La Consulta ha considerato le norme in oggetto “rivoluzionarie” nella parte in cui limitano e integrano la volontà delle parti e, allo stesso tempo, ha dovuto marcare la fondatezza della questione per difetto di delega, precisando alcuni punti e ristabilendo la ratio complessiva della delega.

  1.  Le previsioni sanzionatorie che introducono autoritariamente gli elementi essenziali della durata e del canone in un contratto di locazione di immobile a uso abitativo sono del tutto estranee e prive di copertura della Legge di delegazione di riferimento;
  2. L’applicazione del principio secondo cui le violazioni di carattere esclusivamente tributario non possono essere causa di nullità del contratto ha permesso alla Consulta di censurare la norma nella parte in cui prevedeva la modifica con sostituzione automatica degli accordi contrattuali per violazione dello statuto del contribuente espressamente richiamato nelle Legge delega.

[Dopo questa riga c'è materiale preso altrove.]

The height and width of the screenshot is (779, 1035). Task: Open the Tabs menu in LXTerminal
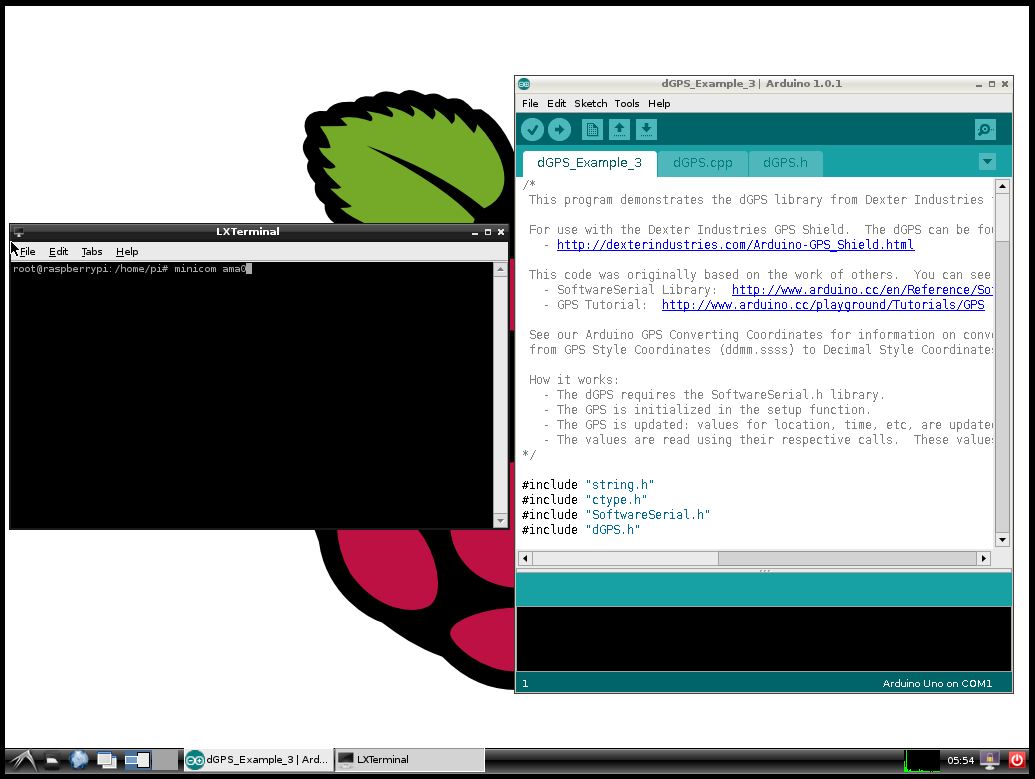pyautogui.click(x=92, y=252)
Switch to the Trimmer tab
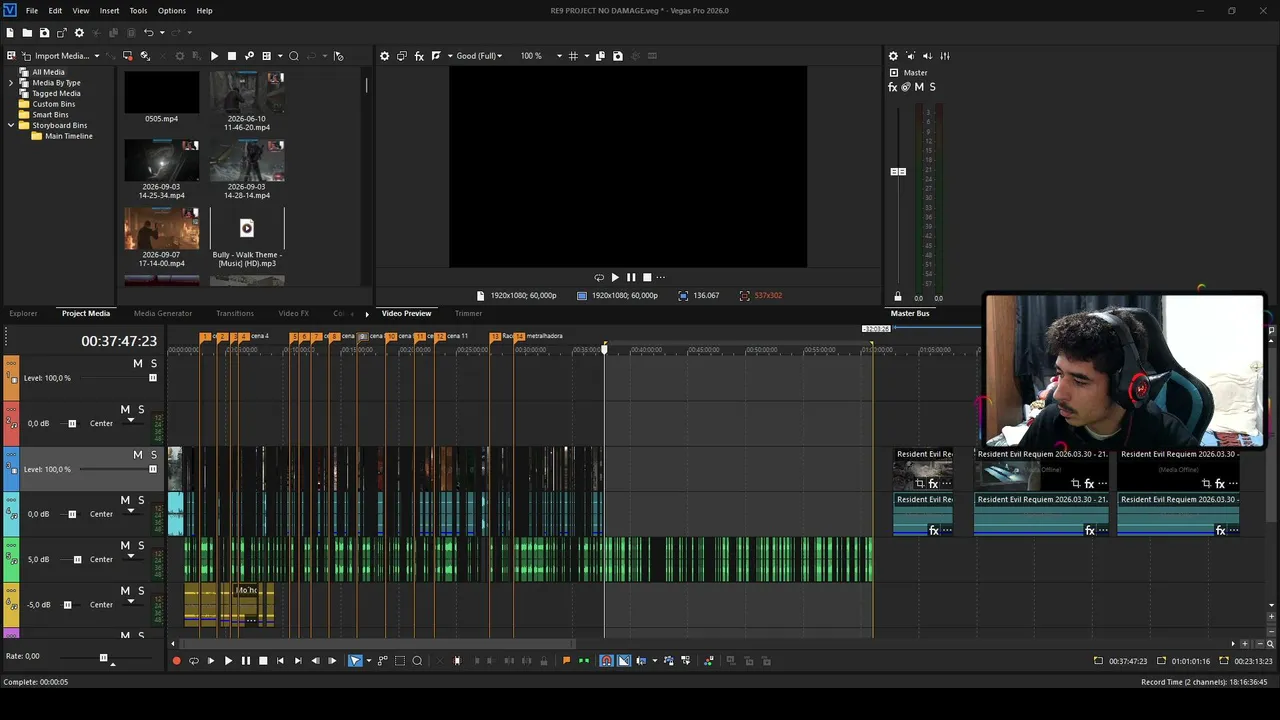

La conseguenza più importante della sentenza della Corte Costituzionale è quella di rendere inapplicabile la norma che prevede l’integrazione automatica della durata e del canone quali sanzioni per l’omessa, parziale o fittizia registrazione di un contratto di locazione. È plausibile che i contratti imposti dalle norme sanzionatorie introdotte perdano efficacia. Di conseguenza dovranno riprendere vigore gli accordi contrattuali originariamente previsti dalle parti.

La norma censurata dalla Corte apre un vuoto normativo che dovrà essere colmato dal Legislatore modificando le parti della norma dichiarate incostituzionali, con l’introduzione di misure sanzionatorie nel segno della proporzionalità e ragionevolezza, in maniera da reggere a future censure di legittimità.